The bigger challenge is the number of files that need to be protected. We used to warn customers about servers that had millions of files; that is now commonplace. Now we warn customers about billions of files. Backing up these servers via the file-by-file copy method common in legacy backup systems is almost impossible. In many cases, it takes longer to walk the file system than it does to actually copy the files to the backup target.
RAPID SERVER GROWTH
Virtualization of servers, networks, storage, and just about everything else brings significant flexibility to datacenter operations. It has also led to the creation of an “app” mentality among users and line-of-business owners. Everything is an app now, and that means yet another virtual machine created in the virtual infrastructure. The growth rate of VMs within an organization after a successful virtualization rollout is staggering. All of these VMs, or at least most of them, must be protected. While most, if not all, backup solutions have resolved the issue of in-VM backups, few are dealing with the massive growth of VM count. Often each VM needs to be its own job, and that means managing potentially hundreds of jobs.
GROWTH OF USER EXPECTATIONS
These realities are compounded by the fact that user expectations are at an alltime high. They now interact with online services that appear to never be down, and they expect the same from their IT. In other words, recovery has to be instant. Even the time to copy data from the backup server may take too long.

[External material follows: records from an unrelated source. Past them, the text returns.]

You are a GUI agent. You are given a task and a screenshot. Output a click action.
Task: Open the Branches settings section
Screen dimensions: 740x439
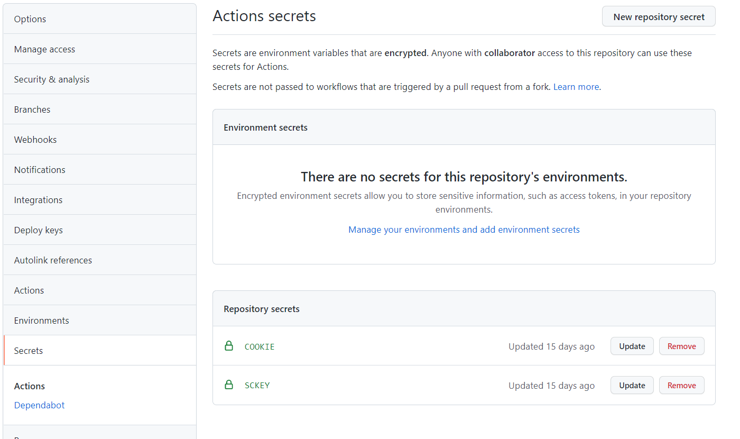[x=32, y=109]
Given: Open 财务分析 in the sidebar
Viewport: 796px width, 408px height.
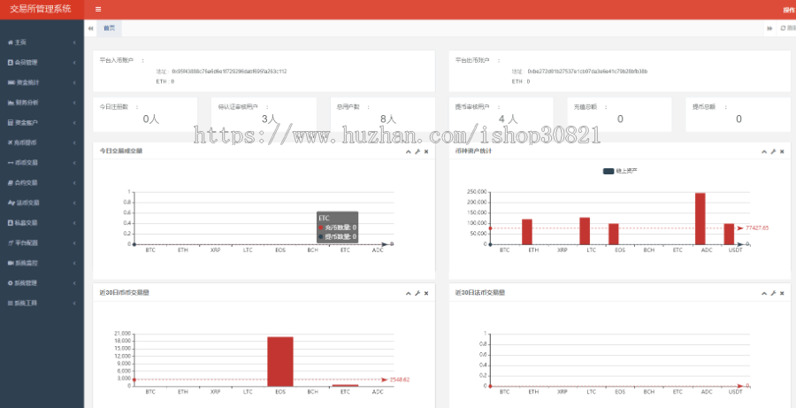Looking at the screenshot, I should coord(27,102).
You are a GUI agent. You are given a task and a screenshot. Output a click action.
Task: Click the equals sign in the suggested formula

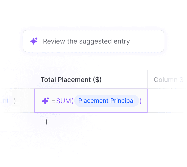(x=53, y=101)
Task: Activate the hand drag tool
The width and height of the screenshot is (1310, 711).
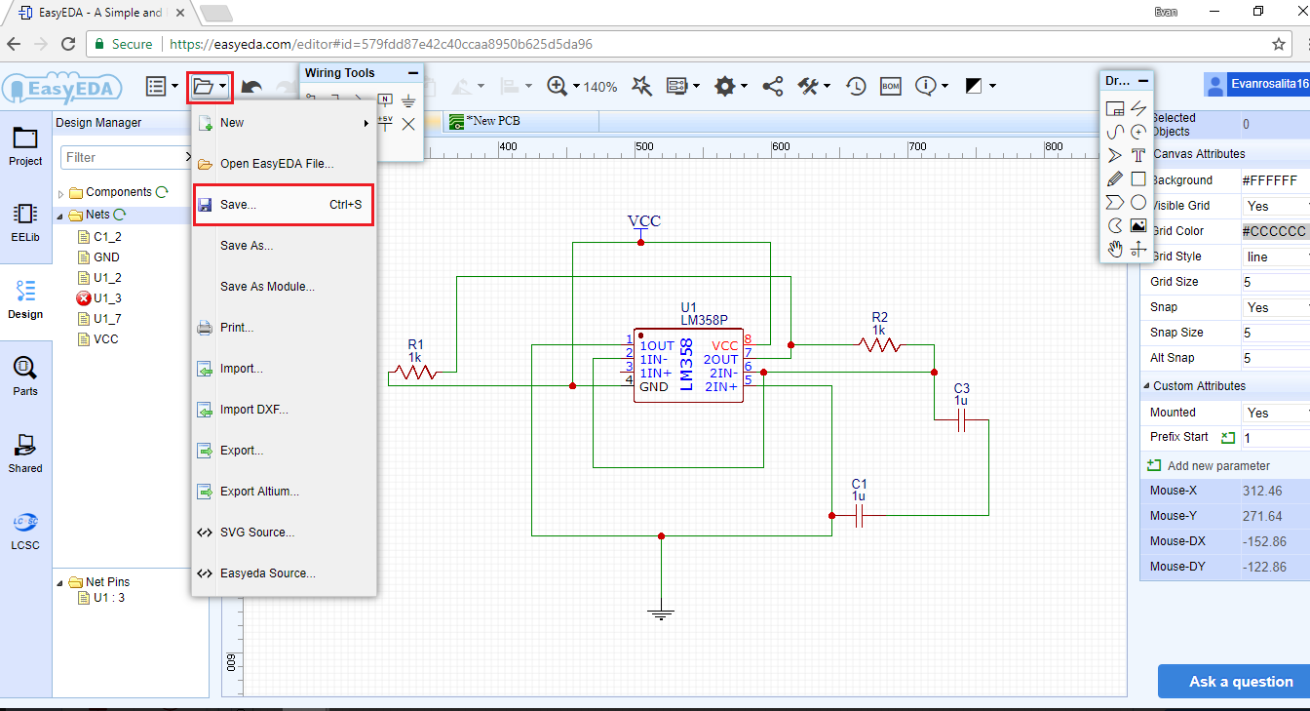Action: pos(1115,250)
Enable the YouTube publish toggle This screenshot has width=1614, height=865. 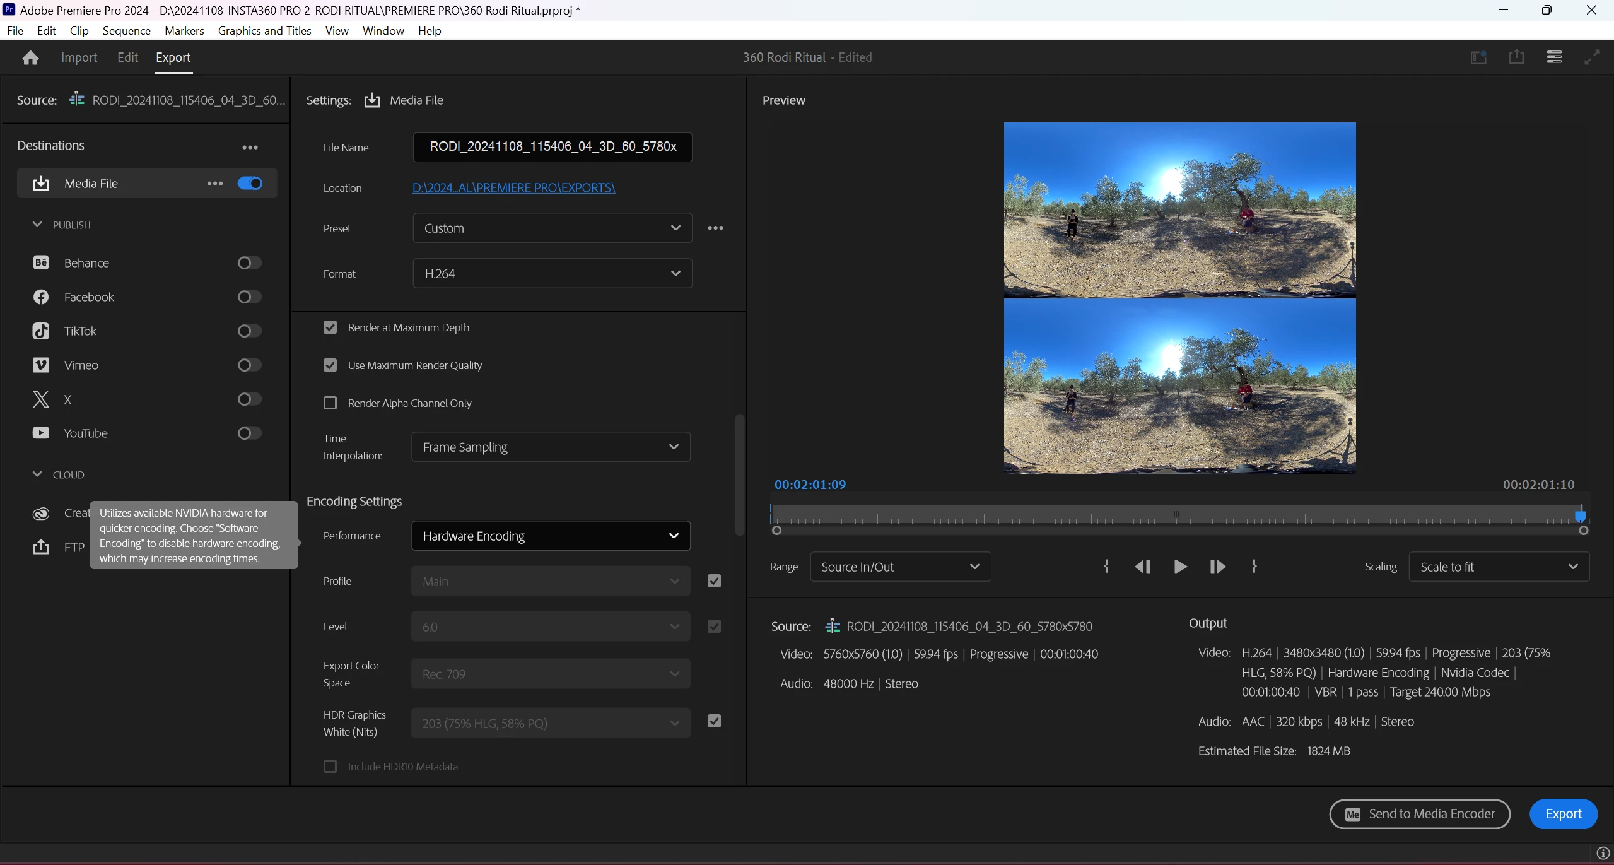pos(249,433)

THE FIX MAY BE BETTER PRIMARY STORAGE
The fix for all this may be to make primary storage more accountable for its own protection. Clearly it does that to some extent already, providing protection from drive and controller failure. But given all the above challenges, it also needs to provide longer term, point-in-time data protection, so that if an application corrupts, you can roll back to a version you made a copy of an hour ago, instantly.
At the same time, data protection needs to change. We’ve seen intelligence added to systems so they can rapidly back up large file stores. We’ve also seen instant-recovery products that allow for a VM to run directly from a backup. But there are challenges with instant recovery that need to be addressed, like how well that instantly recovered VM will perform from a disk backup device and how that VM will be migrated back into production.